Cautiously, we stepped outside to get a closer look. If the squirrel were rabid, chances are he would show no fear or even become aggressive, so we were reassured when he simply ran away in a perfectly normal manner.

Had that been the only such exhibition, it would have been strange enough, but we've seen it again and again, at least weekly. And although it's usually a solo performance, sometimes two or three squirrels go into these frenzies together, in a dance choreographed by a lunatic.

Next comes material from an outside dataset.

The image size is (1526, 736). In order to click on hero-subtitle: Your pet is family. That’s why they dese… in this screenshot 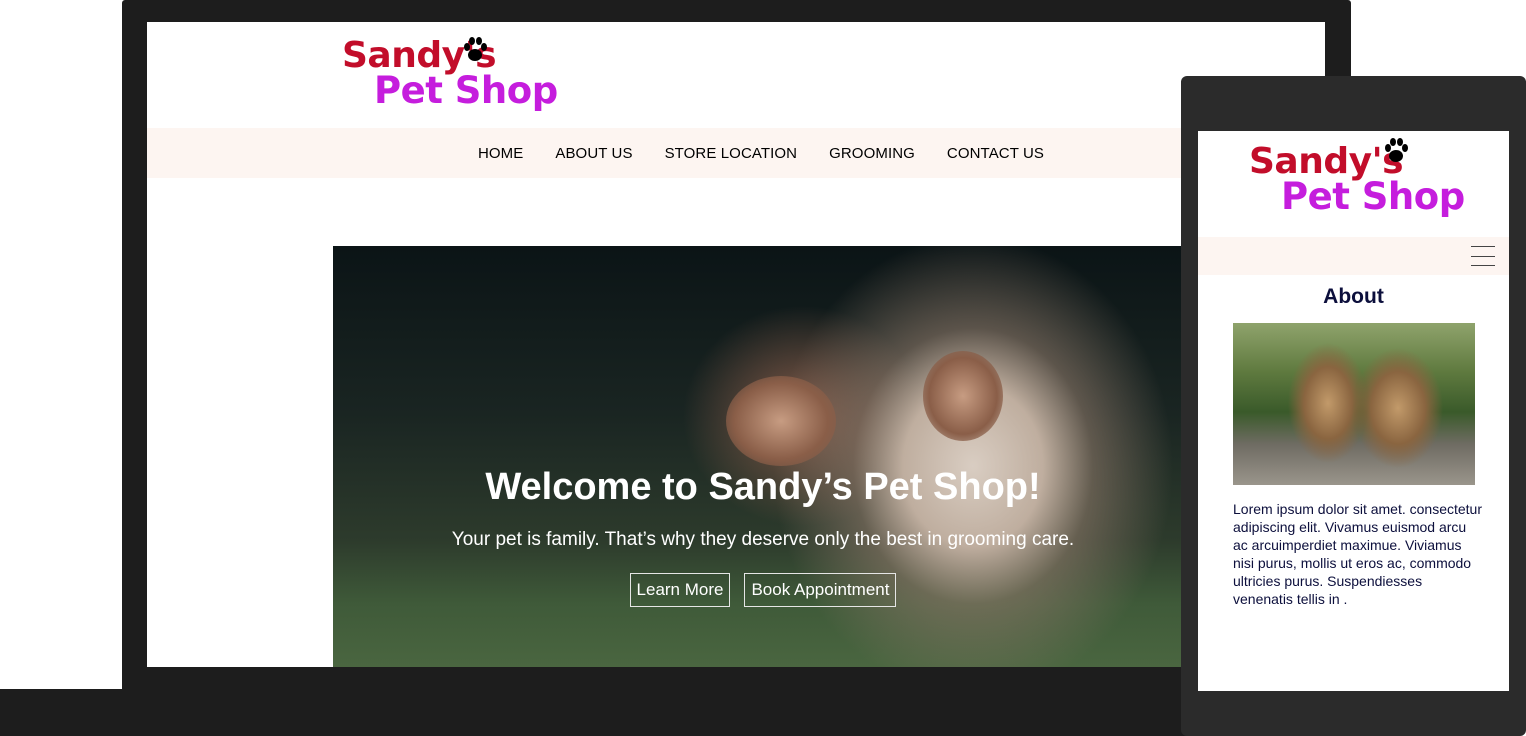, I will do `click(763, 540)`.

It's always in the same narrow triangle formed by the bench, a large oak, and an old dead dogwood we left standing for the woodpeckers. When the dogwood rotted and fell, the mad acrobats substituted a sapling nearby. From one point of the triangle to another they go, and close scrutiny of the ground has offered no clue.

My hunch: The rotting leaves produce a hallucinogen that intoxicates our visitors ­ although if that's true, why in just that one spot, year after year?

Any theories will be gratefully considered. But if we catch anyone out there rolling in the leaves, we're calling the police.


My friend Bill Grabill, a faithful federal public servant who manages wildlife refuges, sent me this, and I've been saving it for you.

I had e-mailed him with a question about ducks and waterfowl on Clarks Hill Reservoir last spring, and when he wrote me back, he added a story that he purports came from the files of his agency:

"According to the Knight-Ridder News Service, the inscription on the metal bands used by the U.S. Department of the Interior to tag migratory birds has been changed. The bands used to bear the address of the Washington Biological Survey, abbreviated 'Wash. Biol. Surv.' ­ until the agency received the following letter from an Arkansas camper:

'Dear Sirs:

While camping last week I shot one of your birds. I think it was a crow. I followed the cooking instructions on the leg tag and I want to tell you, it was horrible.'

"The bands are now marked Fish and Wildlife Service."